Background: Vitamin B6 plays vital roles in numerous metabolic processes in the human body, such as nervous system development and functioning. It has been associated with some benefits in non-randomised studies, such as higher Apgar scores, higher birthweights, and reduced incidence of pre-eclampsia and preterm birth. Recent studies also suggest a protection against certain congenital malformations.
Objectives: To evaluate the clinical effects of vitamin B6 supplementation during pregnancy and/or labour.
Search strategy: We searched the Cochrane Pregnancy and Childbirth Group Trials Register (30 December 2005).
Selection criteria: We included randomised controlled trials comparing vitamin B6 administration in pregnancy and/or labour with: placebos, no supplementations, or supplements not containing vitamin B6.
Data collection and analysis: Two authors independently extracted data and assessed trials for methodological quality. We used relative risk and weighted mean difference with 95% confidence intervals.

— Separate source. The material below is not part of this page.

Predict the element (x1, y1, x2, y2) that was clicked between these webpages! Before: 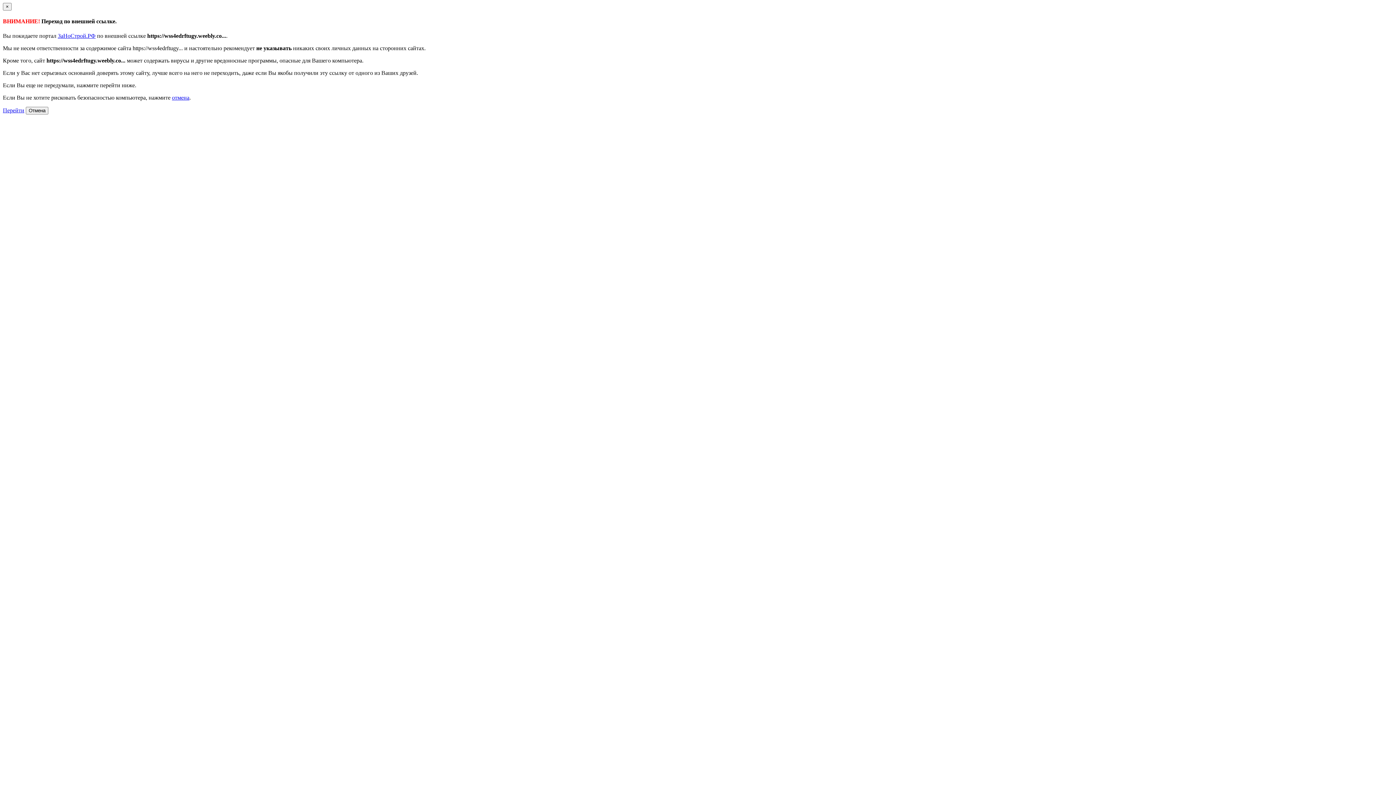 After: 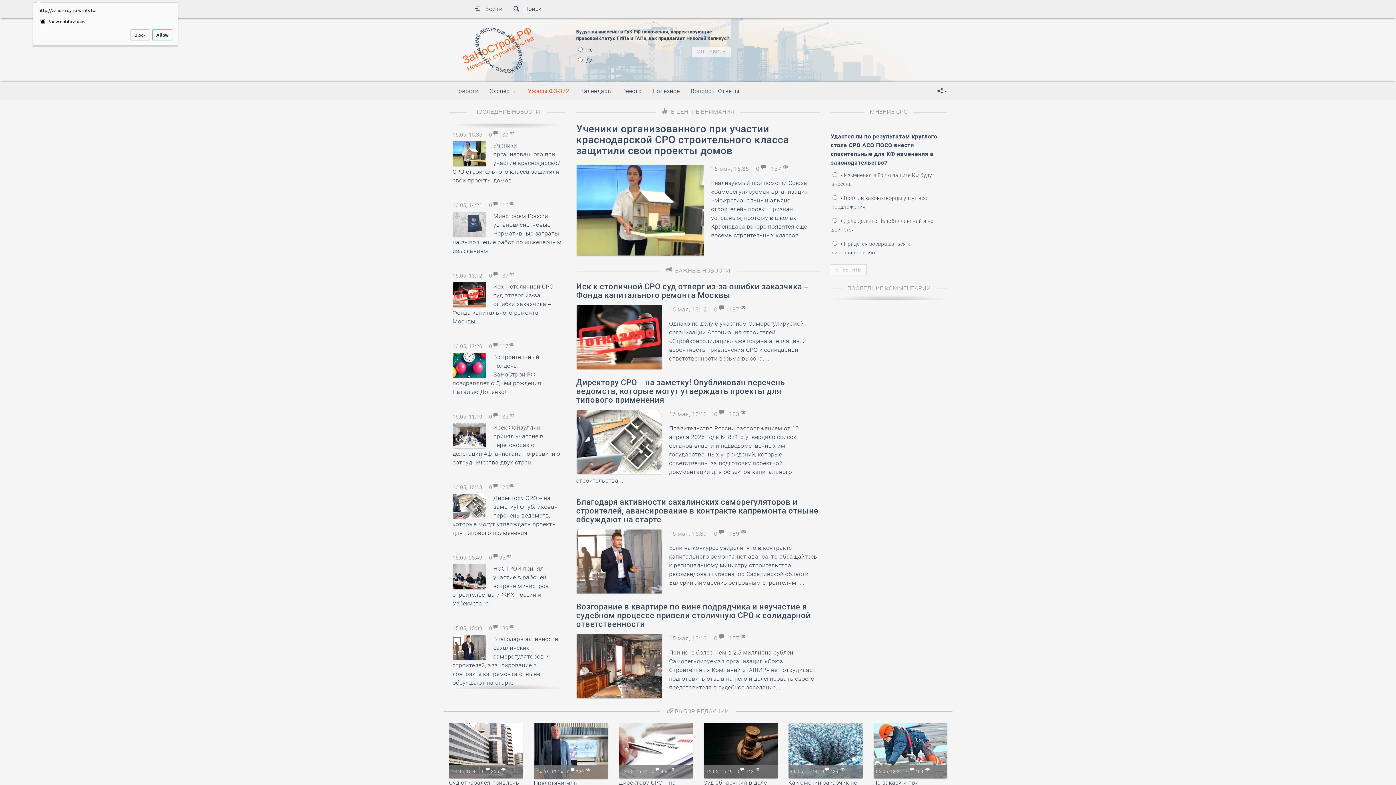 Action: bbox: (57, 32, 95, 38) label: ЗаНоСтрой.РФ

Main results: Five trials (1646 women) were included. Four trials used blinding. One had adequate method of randomisation and allocation concealment; four did not report this. Three trials had large losses to follow up. Vitamin B6 as oral capsules or lozenges resulted in decreased risk of dental decay in pregnant women (capsules: relative risk (RR) 0.84; 95% confidence interval (CI) 0.71 to 0.98; one trial, n = 371; lozenges: RR 0.68; 95% CI 0.56 to 0.83; one trial, n = 342). A small trial showed reduced mean birthweights with vitamin B6 supplementation (weighted mean difference -0.23 kg; 95% CI -0.42 to -0.04; n = 33; one trial). We did not find any statistically significant differences in the risk of eclampsia (capsules: n = 1242; three trials; lozenges: n = 944; one trial), pre-eclampsia (capsules n = 1197; two trials; lozenges: n = 944; one trial) or low Apgar scores at one minute (oral pyridoxine: n = 45; one trial), between supplemented and non-supplemented groups. No differences were found in Apgar scores at one or five minutes, or breastmilk production between controls and women receiving oral (n = 24; one trial) or intramuscular (n = 24; one trial) loading doses of pyridoxine at labour.
Authors' conclusions: There were few trials, reporting few clinical outcomes and mostly with unclear trial methodology and inadequate follow up. There is not enough evidence to detect clinical benefits of vitamin B6 supplementation in pregnancy and/or labour other than one trial suggesting protection against dental decay. Future trials assessing this and other outcomes such as orofacial clefts, cardiovascular malformations, neurological development, preterm birth, pre-eclampsia and adverse events are required.